The brazen daytime raid in the outskirts of Amritsar left several police injured and heaped pressure on authorities to act against Singh.
After the operation began on Saturday (18), Punjab police tweeted late in the day that 78 had been arrested in the “mega crackdown”.
But Singh himself was not thought to be among them.
On Sunday, there was a major police presence across Punjab, especially in rural pockets and around Singh’s village of Jallupur Khera, local media reported.
The police said that its “manhunt” was ongoing and the overall “situation is under control, citizens (are) requested to not believe in rumours”.
Local media reports said that the Punjab government ordered the mobile internet shutdown to be in place until noon (0630 GMT) on Monday (20).

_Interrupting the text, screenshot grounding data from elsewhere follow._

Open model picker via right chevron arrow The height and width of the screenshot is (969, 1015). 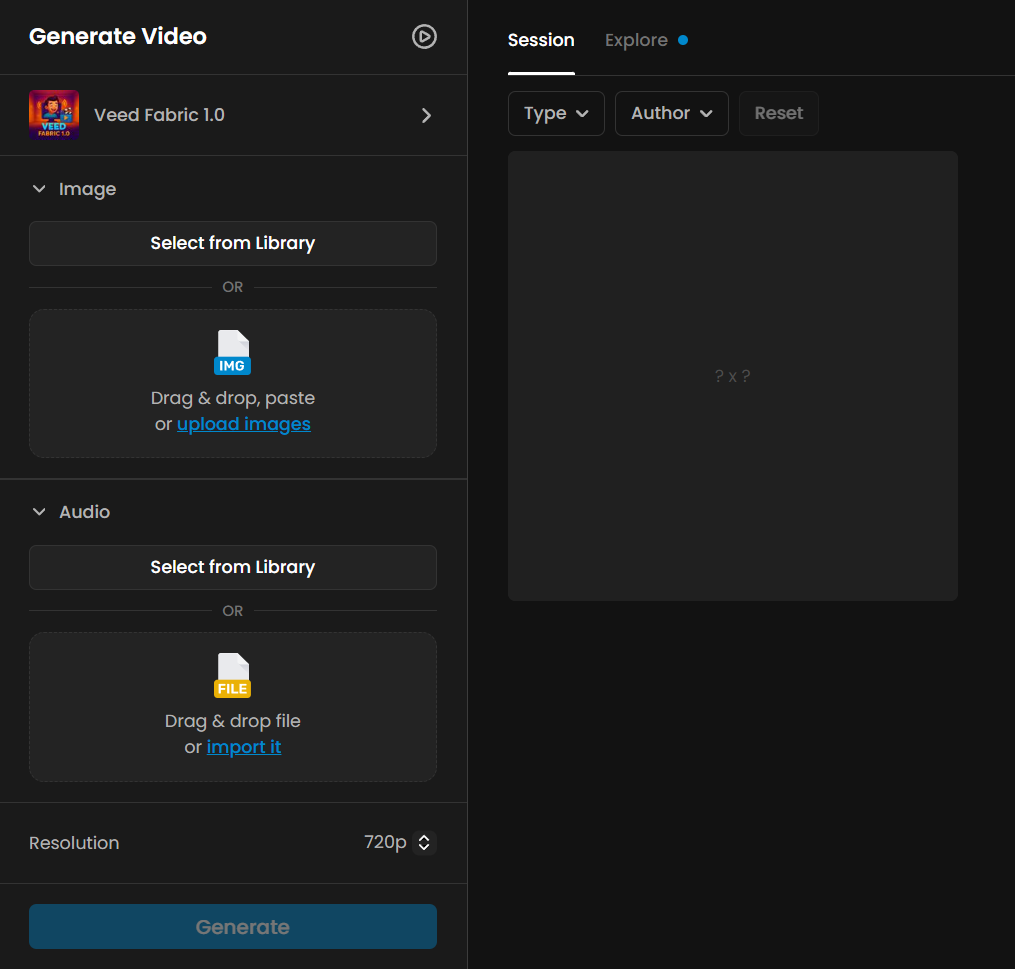(x=426, y=115)

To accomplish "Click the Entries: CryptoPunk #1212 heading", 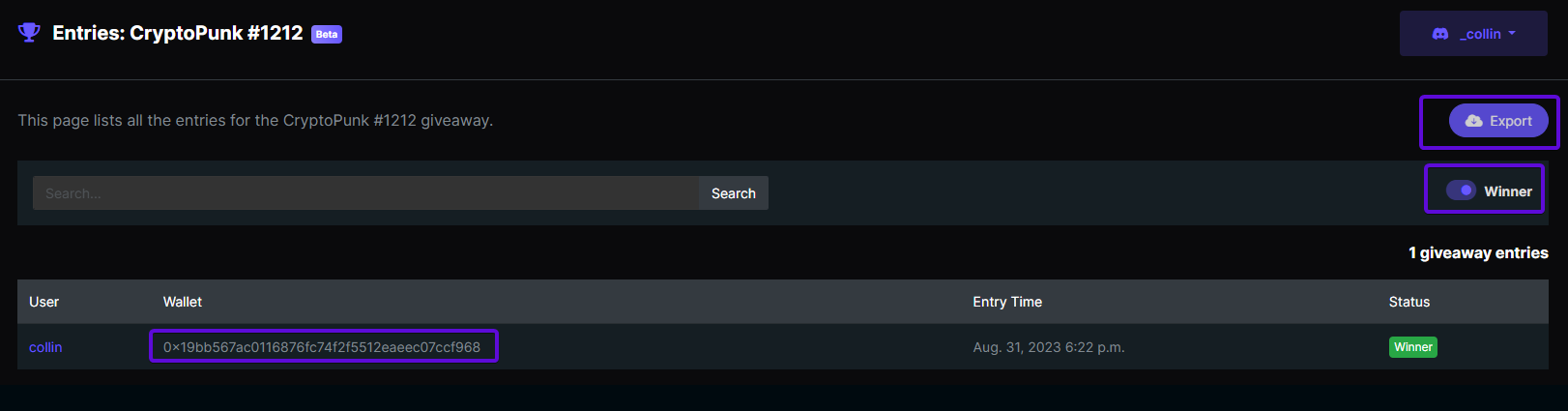I will coord(178,33).
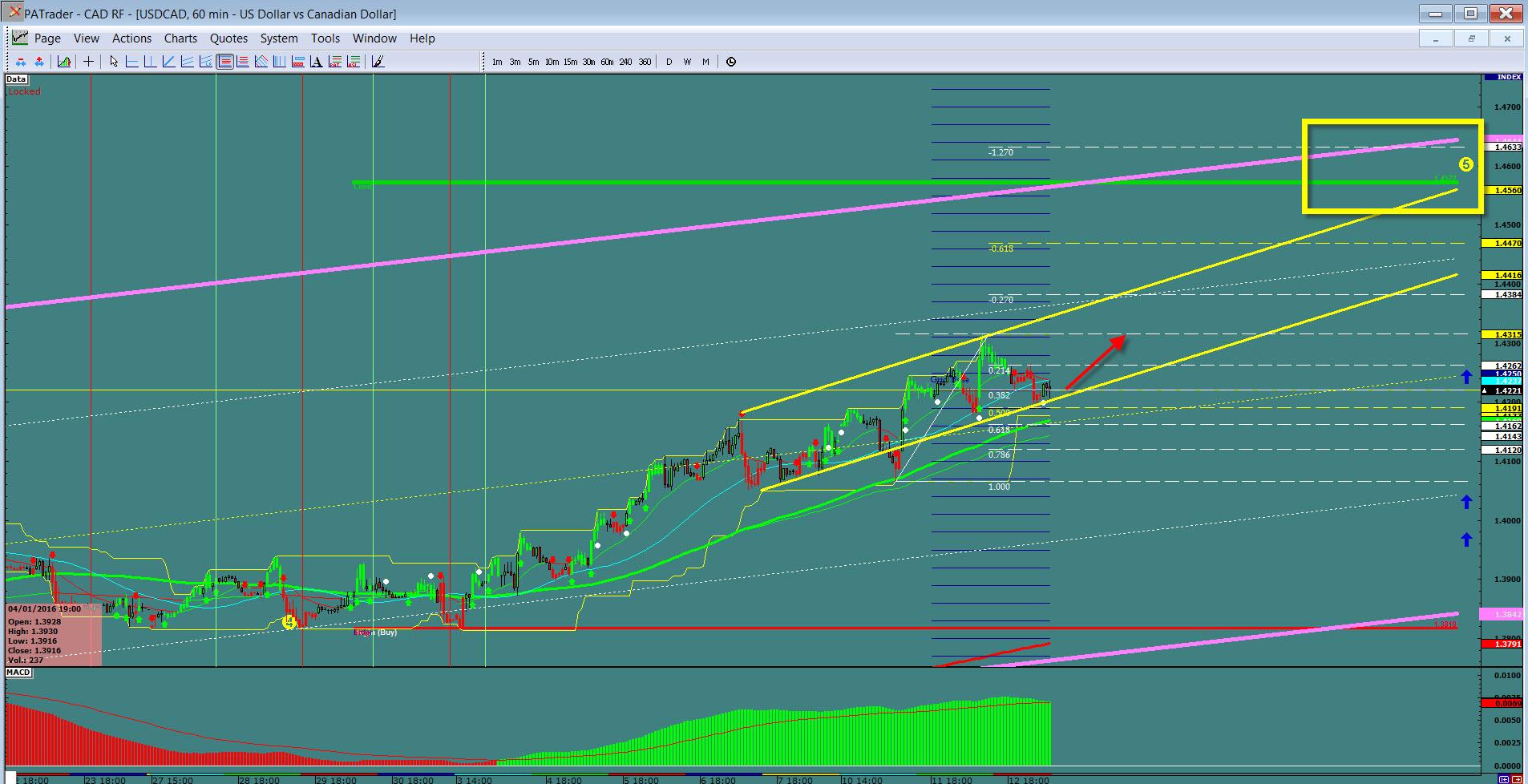Click the Data panel label
Screen dimensions: 1528x784
tap(16, 79)
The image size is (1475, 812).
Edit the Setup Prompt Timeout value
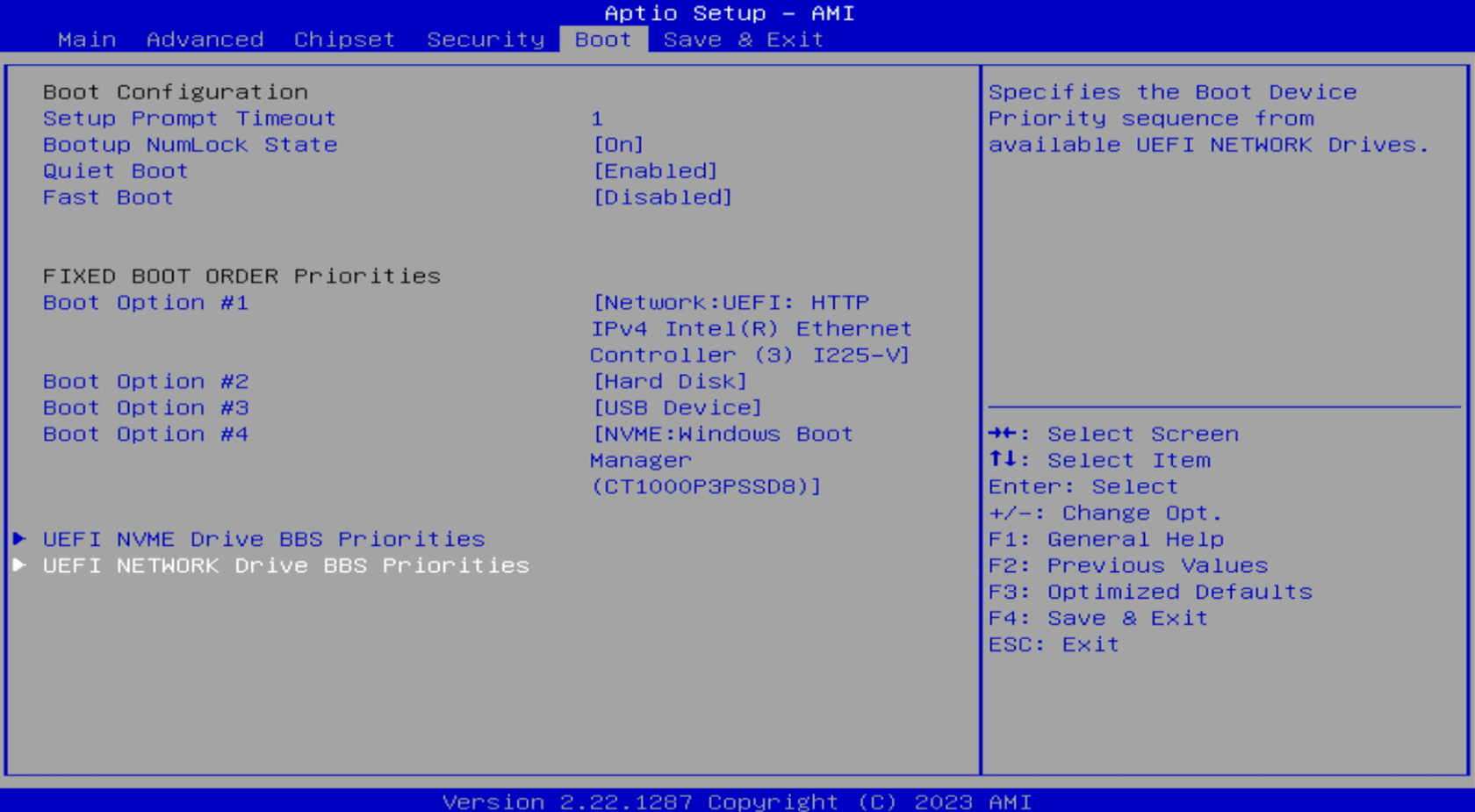coord(597,119)
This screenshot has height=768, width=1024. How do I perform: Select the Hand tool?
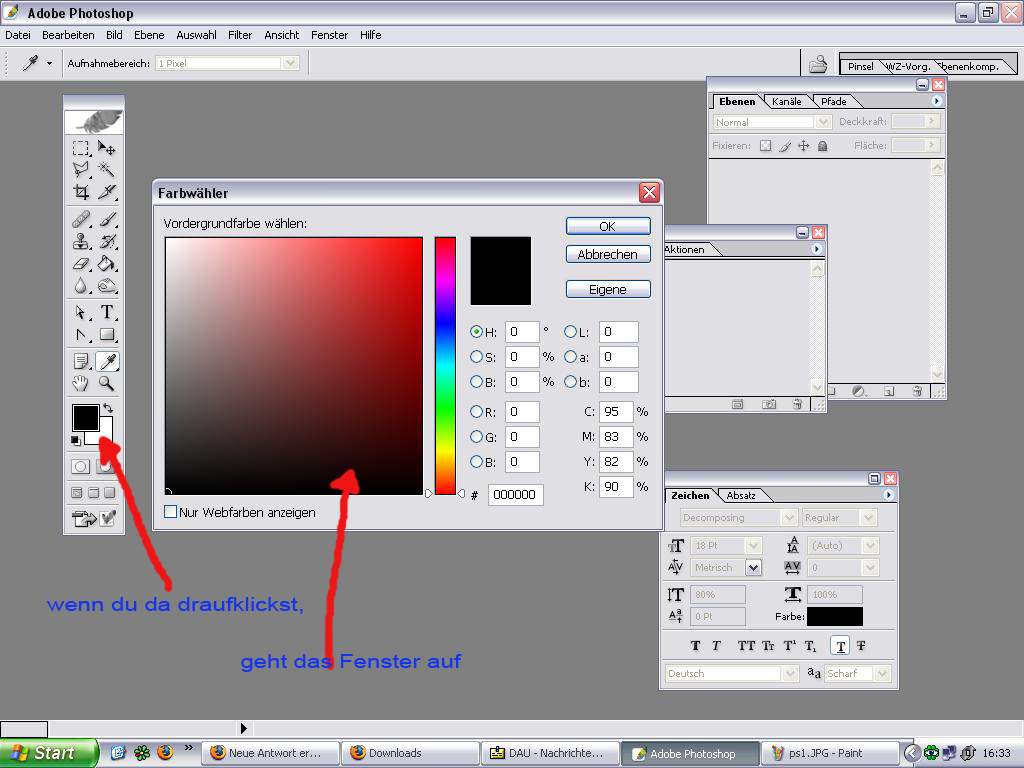81,383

Punjab – with about 58 per cent Sikhs and 39 per cent Hindus — was rocked by a violent separatist movement for Khalistan in the 1980s and early 1990s when thousands of people died.
The violence peaked in 1984 after a botched raid against a few hundred radical separatists, some of them armed, inside the Golden Temple headed by the hardline Jarnail Singh Bhindranwale.
This led to the assassination of India’s prime minister Indira Gandhi by her Sikh security guards a few months later, which in turn sparked anti-Sikh riots in Delhi and elsewhere that left several thousand more people dead.
The separatist movement later lost a lot of support, with its most vocal advocates today primarily among the Punjabi diaspora in Canada, Australia, Britain and elsewhere.